Gli interdetti rivolti alla conservazione del possesso i c.d. interdicta (prohibitoria) retinendae
possessionis sono di due tipi. Il più antico, relativo al possesso di beni immobili, era l'interdictum uti
possidetis, e il ‘molestato poteva ottenerne la concessione entro un anno dal momento in cui si era
manifestata la turbativa. Là dove la turbativa del possesso riguardasse un bene mobile, si parla di
interdictum utrubi, il magistrato vietava ogni tipo di turbativa, subordinando tuttavia il divieto al fatto
che il richiedente non avesse ottenuto precariamente il possesso, il pretore poteva intercedere anche
per chi tra i due avesse avuto il bene nell’anno precedente.
Un secondo gruppo di interdetti era quello. recuperandae possessionis, volti a recuperare, a colui che
avesse posseduto sino a poco tempo prima un bene, la res di cui era stato spossessato.
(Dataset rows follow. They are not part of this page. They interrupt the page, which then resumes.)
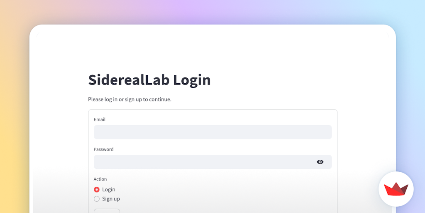Click the "Email" field label
The width and height of the screenshot is (425, 213).
[100, 119]
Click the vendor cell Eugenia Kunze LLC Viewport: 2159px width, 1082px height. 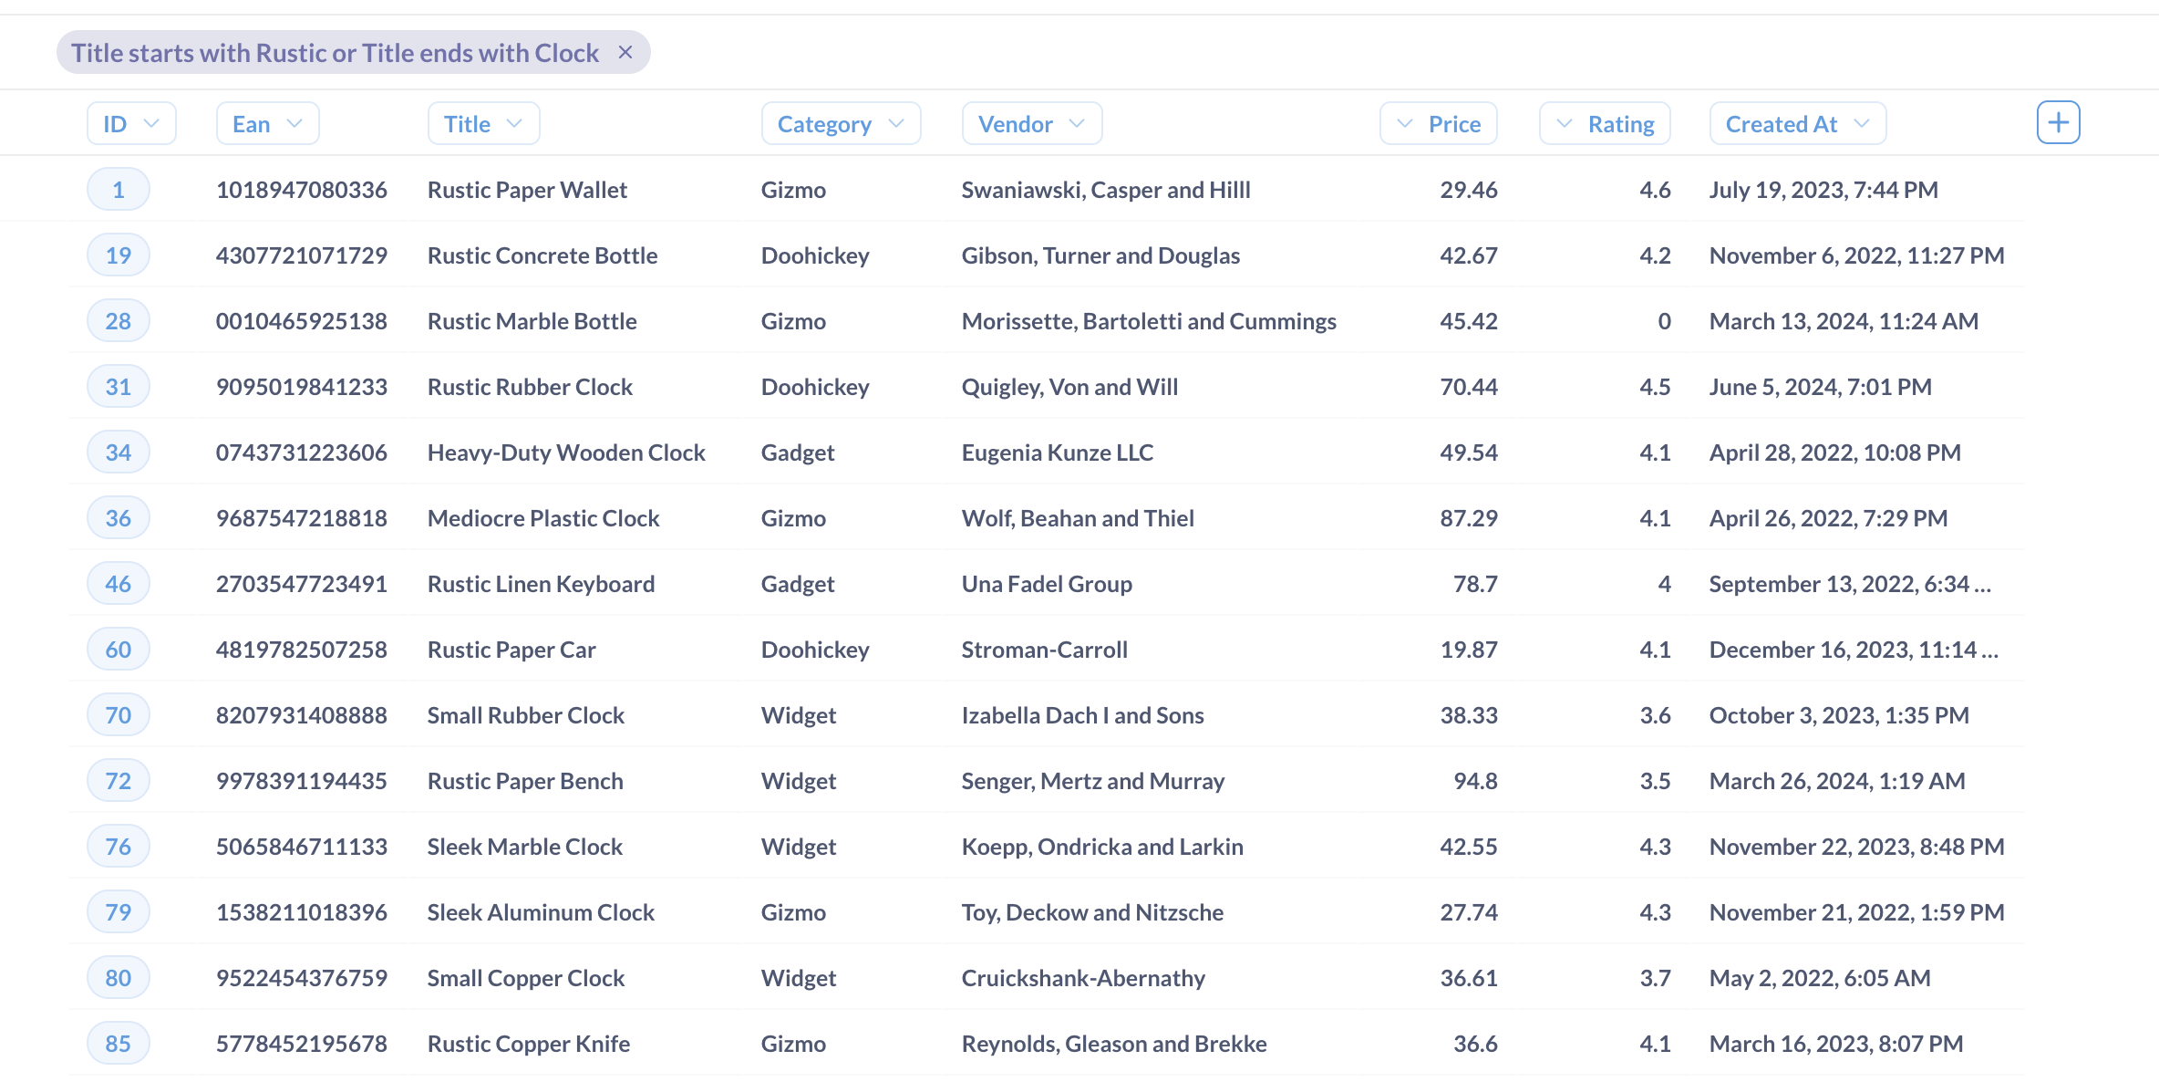pos(1057,452)

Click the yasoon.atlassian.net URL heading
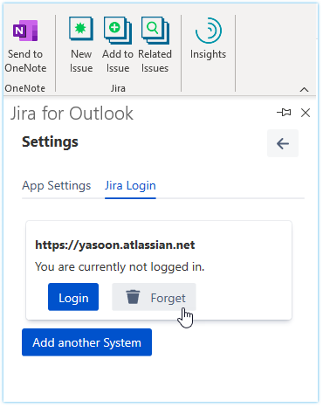[115, 245]
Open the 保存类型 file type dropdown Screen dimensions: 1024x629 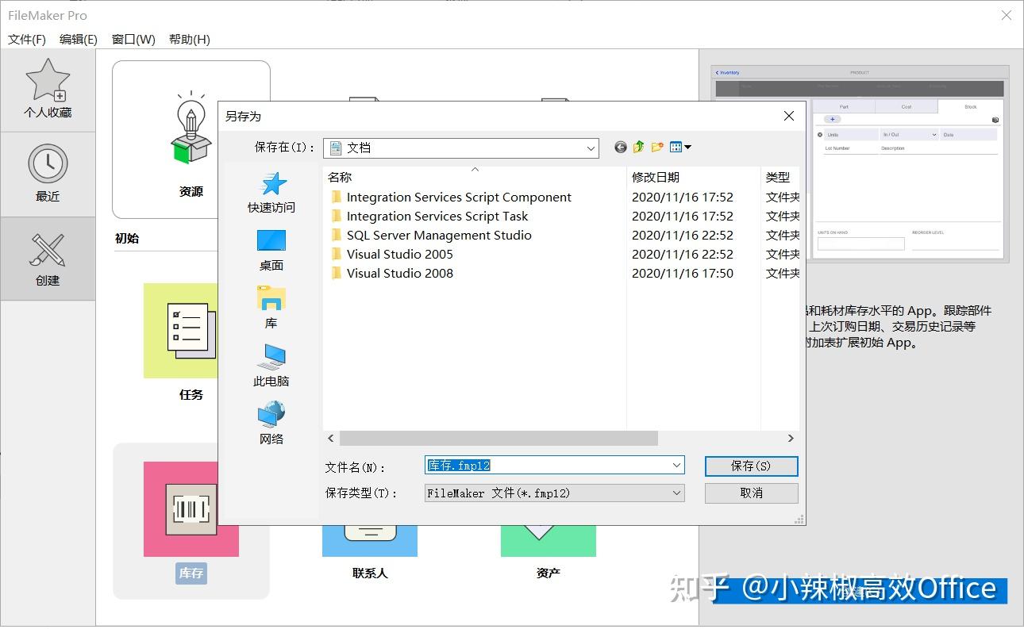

L'ingiunzione
ad opera del prator era diretta alla reintegrazione dello spoliatus (interdcitum unde vi). Da Cicerone
abbiamo infine notizia di un diverso 'provvedimento ingiuntivo’ per spoglio, il c.d. interdictum de vi
armata: il magistrato ordinava con esso, a chi avesse effettuato una deiectio da un immobile non solo
in modo violento, ma anche con l'uso delle armi, di restituire l’immobile.
Altre qualificazioni
In considerazione del fatto che, in riferimento a determinate situazioni in cui il possesso cortispondeva
all'esercizio di un ius in re aliena, il pretore interveniva concedendo una tutela interdittale ad hoc. i
giuristi in alcuni casi qualificarono il legittimato a servirsi di tale tutela come quasi possessor, e la sua
condizione come quasi possessio. Nel tardoantico si finì, a tale riguardo, per contrassegnare ipotesi
quelle assimilabili come situazioni di "possessio iuris".